■ Extracted data:
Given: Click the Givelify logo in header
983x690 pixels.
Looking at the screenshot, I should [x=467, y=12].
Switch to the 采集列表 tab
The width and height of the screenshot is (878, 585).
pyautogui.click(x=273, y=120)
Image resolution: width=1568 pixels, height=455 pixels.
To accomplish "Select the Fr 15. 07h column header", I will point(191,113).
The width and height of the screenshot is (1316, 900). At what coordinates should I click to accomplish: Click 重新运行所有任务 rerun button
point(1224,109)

--

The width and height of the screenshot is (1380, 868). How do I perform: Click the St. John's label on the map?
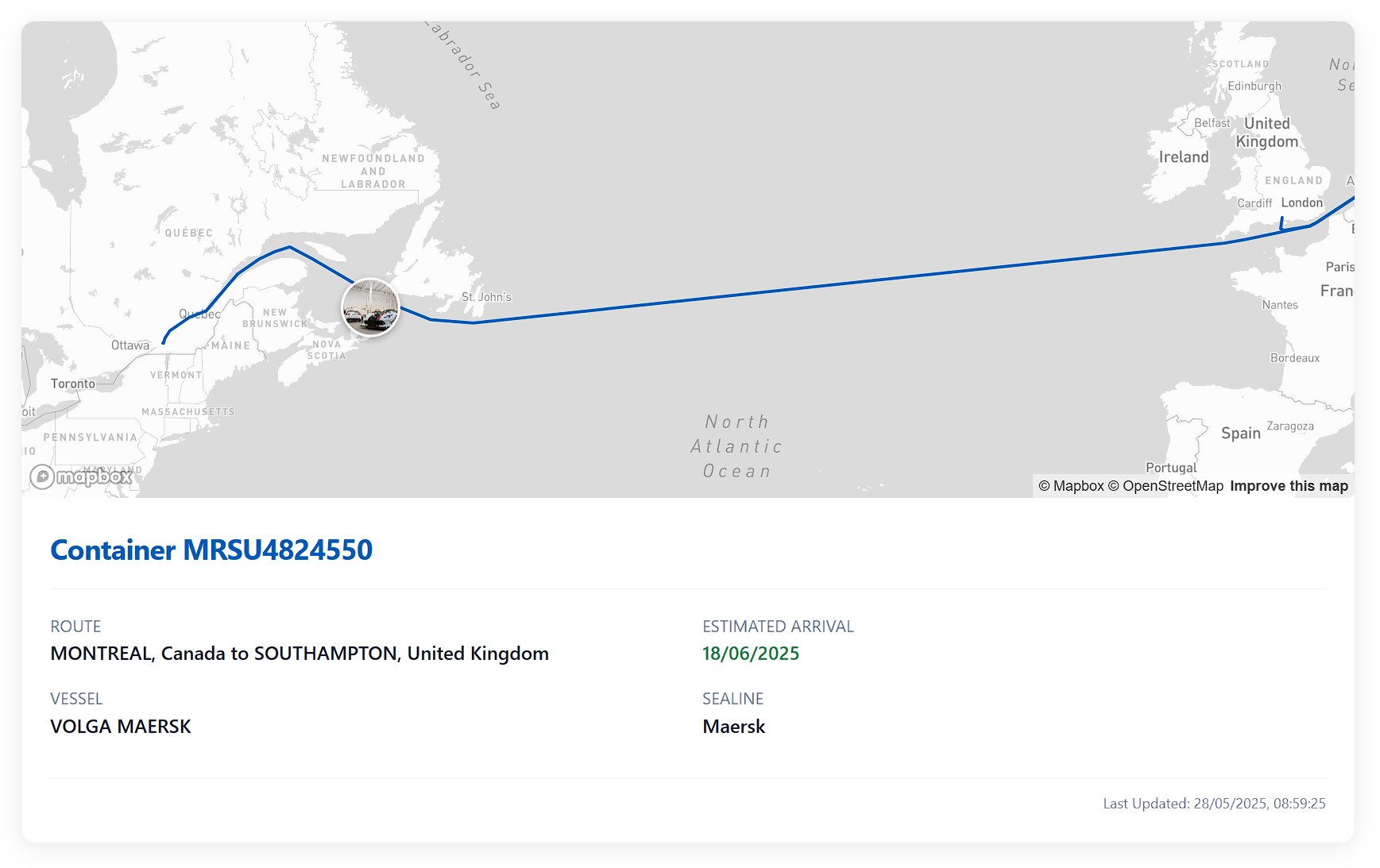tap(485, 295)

--

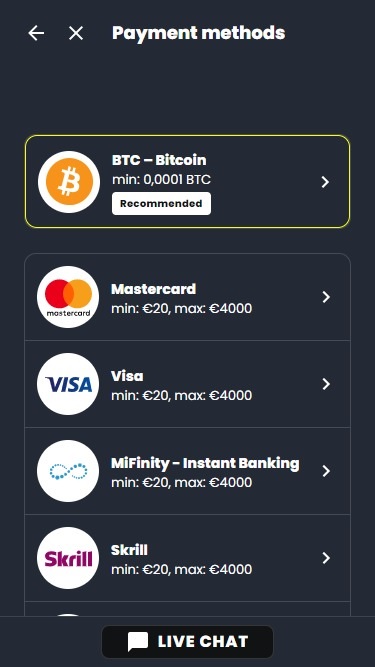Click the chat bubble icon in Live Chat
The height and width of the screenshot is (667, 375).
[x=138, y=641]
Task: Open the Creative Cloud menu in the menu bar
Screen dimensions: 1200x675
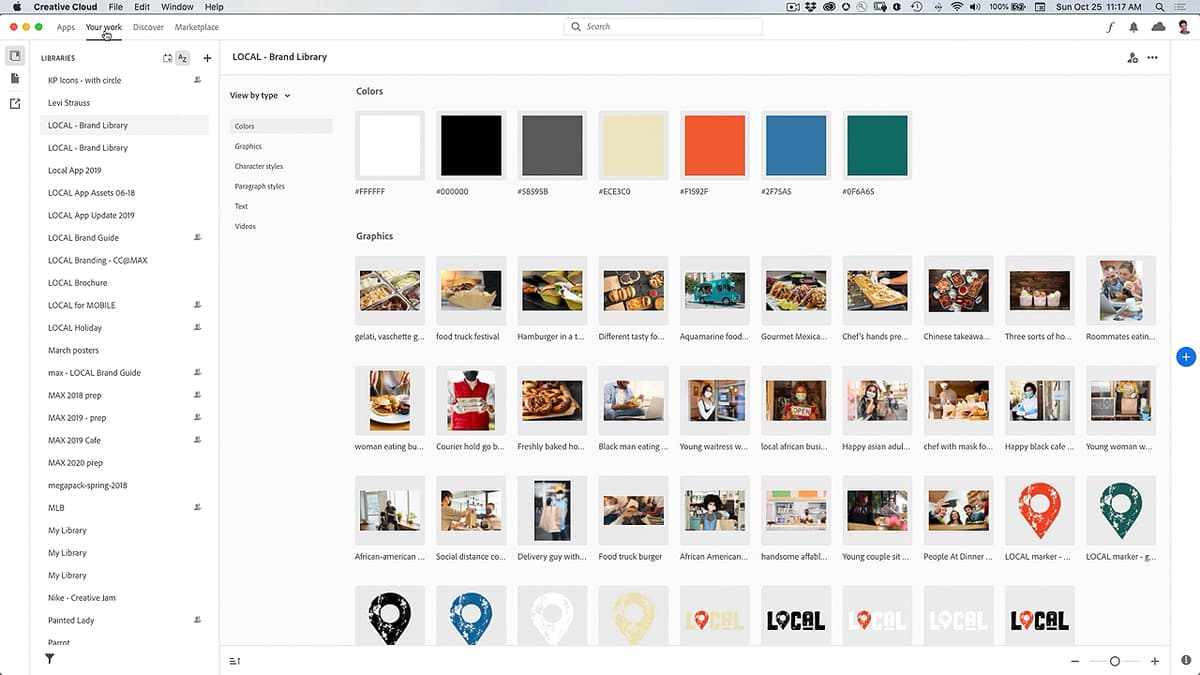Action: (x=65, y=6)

■ Exercise instructions: Return each line of the records above that contains the string "width". Treat uppercase and lowercase letters as different.

■ Response to this exercise:
The width and height of the screenshot is (878, 585).
Image resolution: width=1568 pixels, height=455 pixels.
The width and height of the screenshot is (1316, 900). At what coordinates should I click to accomplish: Click 重新运行所有任务 rerun button
The width and height of the screenshot is (1380, 868). How do I perform: Click the St. John's label on the map?
The height and width of the screenshot is (667, 375).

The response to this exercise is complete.